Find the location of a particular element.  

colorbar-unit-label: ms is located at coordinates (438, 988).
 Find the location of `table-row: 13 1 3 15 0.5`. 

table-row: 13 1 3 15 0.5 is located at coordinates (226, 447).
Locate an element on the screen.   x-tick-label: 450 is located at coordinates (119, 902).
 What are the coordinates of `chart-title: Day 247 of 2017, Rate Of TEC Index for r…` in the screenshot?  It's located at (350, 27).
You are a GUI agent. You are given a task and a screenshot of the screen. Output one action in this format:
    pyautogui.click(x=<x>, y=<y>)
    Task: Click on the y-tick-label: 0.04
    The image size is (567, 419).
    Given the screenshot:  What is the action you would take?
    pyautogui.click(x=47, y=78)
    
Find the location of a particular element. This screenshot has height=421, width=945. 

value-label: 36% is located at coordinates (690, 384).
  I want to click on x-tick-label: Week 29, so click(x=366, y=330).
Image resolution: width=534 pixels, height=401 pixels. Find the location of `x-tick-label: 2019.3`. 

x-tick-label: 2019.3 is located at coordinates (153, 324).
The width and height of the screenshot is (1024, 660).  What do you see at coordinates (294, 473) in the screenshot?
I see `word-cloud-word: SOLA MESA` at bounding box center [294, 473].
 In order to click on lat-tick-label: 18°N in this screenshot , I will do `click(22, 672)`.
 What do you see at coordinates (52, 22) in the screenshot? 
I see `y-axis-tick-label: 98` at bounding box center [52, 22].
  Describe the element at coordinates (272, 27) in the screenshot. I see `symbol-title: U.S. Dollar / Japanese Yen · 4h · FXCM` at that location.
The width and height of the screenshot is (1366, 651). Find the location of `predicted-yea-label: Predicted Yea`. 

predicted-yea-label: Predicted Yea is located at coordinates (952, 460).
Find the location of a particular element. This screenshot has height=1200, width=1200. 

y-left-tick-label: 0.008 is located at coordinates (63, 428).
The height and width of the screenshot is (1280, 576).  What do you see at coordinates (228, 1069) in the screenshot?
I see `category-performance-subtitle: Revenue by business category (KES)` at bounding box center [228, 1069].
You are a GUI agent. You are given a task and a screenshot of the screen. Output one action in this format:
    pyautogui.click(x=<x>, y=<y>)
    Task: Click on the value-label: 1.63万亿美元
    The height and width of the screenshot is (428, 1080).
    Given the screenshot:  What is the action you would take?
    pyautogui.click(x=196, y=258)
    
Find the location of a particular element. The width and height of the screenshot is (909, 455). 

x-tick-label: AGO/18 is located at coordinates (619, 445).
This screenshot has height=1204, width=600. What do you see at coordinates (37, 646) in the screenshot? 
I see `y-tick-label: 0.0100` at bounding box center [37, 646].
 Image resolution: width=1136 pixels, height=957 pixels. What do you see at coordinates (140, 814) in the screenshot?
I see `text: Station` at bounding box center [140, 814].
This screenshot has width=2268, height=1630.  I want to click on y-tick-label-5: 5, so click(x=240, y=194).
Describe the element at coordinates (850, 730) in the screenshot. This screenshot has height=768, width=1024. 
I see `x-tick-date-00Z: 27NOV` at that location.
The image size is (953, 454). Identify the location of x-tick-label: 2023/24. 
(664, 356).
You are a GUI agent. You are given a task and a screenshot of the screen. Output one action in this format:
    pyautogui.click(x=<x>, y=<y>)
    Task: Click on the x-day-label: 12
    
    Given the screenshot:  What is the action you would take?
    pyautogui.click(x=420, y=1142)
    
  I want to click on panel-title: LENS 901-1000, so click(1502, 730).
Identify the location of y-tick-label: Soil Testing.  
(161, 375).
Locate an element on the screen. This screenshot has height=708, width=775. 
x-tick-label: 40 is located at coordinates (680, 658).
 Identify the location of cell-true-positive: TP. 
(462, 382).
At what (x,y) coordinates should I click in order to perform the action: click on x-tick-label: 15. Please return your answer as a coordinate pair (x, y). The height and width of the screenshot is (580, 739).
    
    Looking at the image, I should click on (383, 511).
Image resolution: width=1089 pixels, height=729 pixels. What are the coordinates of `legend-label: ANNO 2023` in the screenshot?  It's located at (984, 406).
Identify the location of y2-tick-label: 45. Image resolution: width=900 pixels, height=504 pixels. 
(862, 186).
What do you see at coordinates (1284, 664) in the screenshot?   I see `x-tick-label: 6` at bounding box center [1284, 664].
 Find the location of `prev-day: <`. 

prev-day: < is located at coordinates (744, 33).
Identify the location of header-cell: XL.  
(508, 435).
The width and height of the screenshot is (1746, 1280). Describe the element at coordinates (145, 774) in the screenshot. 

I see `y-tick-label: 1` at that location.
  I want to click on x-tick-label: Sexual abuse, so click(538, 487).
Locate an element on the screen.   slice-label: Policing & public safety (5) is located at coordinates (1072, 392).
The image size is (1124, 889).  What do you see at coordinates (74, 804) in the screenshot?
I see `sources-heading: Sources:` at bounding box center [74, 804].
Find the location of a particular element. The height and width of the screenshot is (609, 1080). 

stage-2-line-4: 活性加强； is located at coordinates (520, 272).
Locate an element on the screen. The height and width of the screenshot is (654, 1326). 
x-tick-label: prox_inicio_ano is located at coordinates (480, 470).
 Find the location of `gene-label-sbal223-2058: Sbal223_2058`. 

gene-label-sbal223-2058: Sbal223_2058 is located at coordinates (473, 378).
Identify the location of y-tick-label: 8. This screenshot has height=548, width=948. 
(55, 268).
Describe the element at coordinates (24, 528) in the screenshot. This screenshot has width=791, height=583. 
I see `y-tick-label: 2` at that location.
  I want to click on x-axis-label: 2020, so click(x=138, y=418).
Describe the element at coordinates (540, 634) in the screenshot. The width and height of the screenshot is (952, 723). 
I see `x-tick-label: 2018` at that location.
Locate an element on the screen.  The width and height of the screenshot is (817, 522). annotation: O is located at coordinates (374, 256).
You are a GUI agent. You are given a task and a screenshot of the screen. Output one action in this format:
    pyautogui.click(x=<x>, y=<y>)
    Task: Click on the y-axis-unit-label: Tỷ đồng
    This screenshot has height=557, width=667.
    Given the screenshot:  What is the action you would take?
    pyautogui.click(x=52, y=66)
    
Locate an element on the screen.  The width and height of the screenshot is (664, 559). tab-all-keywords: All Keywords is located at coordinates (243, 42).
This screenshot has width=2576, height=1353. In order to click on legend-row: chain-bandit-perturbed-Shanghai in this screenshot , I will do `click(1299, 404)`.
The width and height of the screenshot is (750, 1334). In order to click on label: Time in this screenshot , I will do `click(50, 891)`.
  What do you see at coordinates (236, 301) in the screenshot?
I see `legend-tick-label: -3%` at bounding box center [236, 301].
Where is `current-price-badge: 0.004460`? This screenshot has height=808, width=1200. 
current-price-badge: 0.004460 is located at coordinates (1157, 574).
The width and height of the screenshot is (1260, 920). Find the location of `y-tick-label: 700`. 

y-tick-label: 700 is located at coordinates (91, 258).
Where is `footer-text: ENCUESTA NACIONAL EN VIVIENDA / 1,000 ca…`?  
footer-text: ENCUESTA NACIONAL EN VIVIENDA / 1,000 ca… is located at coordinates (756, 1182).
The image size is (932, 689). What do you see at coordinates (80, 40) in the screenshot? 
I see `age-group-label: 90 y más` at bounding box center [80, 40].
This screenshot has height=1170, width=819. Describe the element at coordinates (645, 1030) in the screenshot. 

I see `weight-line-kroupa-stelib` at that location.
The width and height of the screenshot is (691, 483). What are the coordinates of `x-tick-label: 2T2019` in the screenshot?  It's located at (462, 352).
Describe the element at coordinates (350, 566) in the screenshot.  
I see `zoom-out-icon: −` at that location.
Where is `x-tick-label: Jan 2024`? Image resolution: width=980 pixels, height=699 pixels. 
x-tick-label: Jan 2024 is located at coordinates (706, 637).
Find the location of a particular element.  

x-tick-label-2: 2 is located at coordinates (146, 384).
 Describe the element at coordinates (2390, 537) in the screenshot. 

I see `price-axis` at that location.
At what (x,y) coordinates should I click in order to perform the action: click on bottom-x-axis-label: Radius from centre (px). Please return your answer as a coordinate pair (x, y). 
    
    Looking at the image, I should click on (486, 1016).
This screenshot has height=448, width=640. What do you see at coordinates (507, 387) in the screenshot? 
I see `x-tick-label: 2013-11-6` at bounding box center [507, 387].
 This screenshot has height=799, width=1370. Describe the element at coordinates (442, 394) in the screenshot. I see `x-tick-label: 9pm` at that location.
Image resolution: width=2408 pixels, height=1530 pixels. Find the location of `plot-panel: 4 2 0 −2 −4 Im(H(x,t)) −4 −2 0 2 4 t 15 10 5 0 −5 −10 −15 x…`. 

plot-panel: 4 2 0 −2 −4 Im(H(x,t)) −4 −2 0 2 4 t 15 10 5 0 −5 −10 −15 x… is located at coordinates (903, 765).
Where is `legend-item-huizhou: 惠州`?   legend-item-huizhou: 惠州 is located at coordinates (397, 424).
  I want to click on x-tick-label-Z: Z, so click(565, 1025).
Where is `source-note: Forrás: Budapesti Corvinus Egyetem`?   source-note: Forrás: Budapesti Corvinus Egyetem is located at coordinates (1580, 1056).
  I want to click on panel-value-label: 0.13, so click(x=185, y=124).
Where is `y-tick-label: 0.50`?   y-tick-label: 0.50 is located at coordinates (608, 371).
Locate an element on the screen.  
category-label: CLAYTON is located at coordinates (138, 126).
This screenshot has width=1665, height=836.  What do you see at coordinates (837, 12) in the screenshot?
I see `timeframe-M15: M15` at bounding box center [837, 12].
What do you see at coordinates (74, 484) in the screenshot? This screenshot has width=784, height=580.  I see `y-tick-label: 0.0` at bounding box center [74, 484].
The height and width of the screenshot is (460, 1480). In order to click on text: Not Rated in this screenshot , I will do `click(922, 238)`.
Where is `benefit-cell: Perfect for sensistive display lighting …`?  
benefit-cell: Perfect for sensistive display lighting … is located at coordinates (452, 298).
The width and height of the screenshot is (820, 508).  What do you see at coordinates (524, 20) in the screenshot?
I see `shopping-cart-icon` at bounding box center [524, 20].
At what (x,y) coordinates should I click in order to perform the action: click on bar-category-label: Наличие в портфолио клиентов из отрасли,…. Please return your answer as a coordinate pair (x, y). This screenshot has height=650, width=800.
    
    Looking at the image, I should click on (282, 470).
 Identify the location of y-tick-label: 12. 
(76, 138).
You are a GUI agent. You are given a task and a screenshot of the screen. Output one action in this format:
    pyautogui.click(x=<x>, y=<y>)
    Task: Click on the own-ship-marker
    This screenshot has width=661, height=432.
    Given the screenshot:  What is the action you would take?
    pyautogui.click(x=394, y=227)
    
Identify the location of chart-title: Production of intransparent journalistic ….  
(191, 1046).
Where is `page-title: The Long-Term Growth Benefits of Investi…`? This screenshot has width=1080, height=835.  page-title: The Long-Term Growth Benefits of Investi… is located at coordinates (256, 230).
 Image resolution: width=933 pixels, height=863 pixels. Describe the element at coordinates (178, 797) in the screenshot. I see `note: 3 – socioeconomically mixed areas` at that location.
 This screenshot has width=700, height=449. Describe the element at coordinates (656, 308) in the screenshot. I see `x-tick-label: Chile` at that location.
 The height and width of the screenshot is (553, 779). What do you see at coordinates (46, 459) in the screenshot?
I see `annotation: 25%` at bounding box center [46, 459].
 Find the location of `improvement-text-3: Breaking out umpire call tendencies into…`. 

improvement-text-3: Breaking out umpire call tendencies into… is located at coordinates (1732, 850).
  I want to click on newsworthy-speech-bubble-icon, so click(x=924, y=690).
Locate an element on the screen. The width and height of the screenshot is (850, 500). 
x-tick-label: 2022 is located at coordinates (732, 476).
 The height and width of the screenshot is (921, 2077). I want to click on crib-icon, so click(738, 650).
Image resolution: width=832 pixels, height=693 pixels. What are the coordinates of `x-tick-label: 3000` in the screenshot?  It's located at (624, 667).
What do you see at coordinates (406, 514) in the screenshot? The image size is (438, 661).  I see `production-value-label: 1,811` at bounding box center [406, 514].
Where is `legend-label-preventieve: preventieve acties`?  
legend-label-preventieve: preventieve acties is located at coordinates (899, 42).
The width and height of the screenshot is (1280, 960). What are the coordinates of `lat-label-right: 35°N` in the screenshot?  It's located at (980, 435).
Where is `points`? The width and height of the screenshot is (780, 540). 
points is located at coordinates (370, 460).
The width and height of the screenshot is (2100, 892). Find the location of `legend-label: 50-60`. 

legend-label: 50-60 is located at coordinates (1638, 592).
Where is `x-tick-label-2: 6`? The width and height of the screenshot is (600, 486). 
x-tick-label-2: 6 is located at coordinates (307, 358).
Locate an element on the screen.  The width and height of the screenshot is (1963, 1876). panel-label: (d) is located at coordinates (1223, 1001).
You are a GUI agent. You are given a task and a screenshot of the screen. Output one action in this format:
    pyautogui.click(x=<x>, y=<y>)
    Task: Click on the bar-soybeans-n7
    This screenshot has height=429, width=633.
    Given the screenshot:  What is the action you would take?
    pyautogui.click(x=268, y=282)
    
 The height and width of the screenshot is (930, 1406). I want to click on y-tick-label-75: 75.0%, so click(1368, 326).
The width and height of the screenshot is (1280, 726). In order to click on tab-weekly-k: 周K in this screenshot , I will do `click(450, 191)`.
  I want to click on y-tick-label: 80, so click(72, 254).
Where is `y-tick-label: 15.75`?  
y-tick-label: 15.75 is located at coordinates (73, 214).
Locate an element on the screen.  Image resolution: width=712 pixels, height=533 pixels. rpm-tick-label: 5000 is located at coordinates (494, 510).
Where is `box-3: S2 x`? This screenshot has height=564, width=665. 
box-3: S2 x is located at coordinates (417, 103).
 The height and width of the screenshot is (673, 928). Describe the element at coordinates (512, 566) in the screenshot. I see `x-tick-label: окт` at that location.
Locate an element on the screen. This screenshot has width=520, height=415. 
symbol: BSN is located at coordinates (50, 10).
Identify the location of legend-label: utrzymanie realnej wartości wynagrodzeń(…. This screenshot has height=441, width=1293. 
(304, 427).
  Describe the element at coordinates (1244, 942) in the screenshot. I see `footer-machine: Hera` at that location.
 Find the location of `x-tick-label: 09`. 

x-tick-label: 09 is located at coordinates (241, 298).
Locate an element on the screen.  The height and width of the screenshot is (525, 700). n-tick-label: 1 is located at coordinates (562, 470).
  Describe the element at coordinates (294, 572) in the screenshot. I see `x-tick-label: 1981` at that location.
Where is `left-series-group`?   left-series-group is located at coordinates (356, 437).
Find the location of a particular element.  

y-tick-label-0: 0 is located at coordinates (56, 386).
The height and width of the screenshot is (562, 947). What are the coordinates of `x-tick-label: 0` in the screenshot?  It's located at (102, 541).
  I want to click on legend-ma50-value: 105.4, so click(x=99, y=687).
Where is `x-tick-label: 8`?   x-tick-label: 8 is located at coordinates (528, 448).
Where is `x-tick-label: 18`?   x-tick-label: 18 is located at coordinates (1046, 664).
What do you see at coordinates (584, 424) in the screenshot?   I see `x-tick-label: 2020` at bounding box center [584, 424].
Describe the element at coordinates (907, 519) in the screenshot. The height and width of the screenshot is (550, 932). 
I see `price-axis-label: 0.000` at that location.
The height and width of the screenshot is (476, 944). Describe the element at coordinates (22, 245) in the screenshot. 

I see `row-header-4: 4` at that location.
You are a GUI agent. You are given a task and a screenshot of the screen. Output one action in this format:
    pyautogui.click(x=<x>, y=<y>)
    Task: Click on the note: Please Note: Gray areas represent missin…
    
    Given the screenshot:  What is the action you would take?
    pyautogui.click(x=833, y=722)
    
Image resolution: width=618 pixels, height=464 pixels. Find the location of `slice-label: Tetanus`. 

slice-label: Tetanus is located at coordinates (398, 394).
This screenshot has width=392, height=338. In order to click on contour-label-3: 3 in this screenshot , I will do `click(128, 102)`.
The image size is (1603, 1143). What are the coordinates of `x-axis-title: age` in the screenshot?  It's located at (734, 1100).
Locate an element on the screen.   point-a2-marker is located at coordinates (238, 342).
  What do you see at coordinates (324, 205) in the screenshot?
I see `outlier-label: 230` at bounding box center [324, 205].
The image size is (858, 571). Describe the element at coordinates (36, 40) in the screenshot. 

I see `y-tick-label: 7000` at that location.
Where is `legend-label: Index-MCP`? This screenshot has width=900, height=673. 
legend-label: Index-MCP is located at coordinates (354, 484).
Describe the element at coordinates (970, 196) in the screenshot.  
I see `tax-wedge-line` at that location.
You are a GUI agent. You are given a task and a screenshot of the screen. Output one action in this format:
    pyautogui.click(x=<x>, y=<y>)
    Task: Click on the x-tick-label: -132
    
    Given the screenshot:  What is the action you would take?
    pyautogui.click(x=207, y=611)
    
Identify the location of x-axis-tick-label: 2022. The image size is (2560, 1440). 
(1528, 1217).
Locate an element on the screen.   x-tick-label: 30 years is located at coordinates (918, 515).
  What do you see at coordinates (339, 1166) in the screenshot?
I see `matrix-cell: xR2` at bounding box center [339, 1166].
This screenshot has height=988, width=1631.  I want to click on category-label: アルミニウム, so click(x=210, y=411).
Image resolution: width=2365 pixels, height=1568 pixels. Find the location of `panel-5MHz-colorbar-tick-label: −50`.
───
Copy the lines word for word, running from the start of the lines through the line that contains "pyautogui.click(x=47, y=78)", inclusive.

RESULT OF THIS TASK –
Find the location of a particular element.  

colorbar-unit-label: ms is located at coordinates (438, 988).
 Find the location of `table-row: 13 1 3 15 0.5`. 

table-row: 13 1 3 15 0.5 is located at coordinates (226, 447).
Locate an element on the screen.   x-tick-label: 450 is located at coordinates (119, 902).
 What are the coordinates of `chart-title: Day 247 of 2017, Rate Of TEC Index for r…` in the screenshot?  It's located at (350, 27).
You are a GUI agent. You are given a task and a screenshot of the screen. Output one action in this format:
    pyautogui.click(x=<x>, y=<y>)
    Task: Click on the y-tick-label: 0.04
    The image size is (567, 419).
    Given the screenshot:  What is the action you would take?
    pyautogui.click(x=47, y=78)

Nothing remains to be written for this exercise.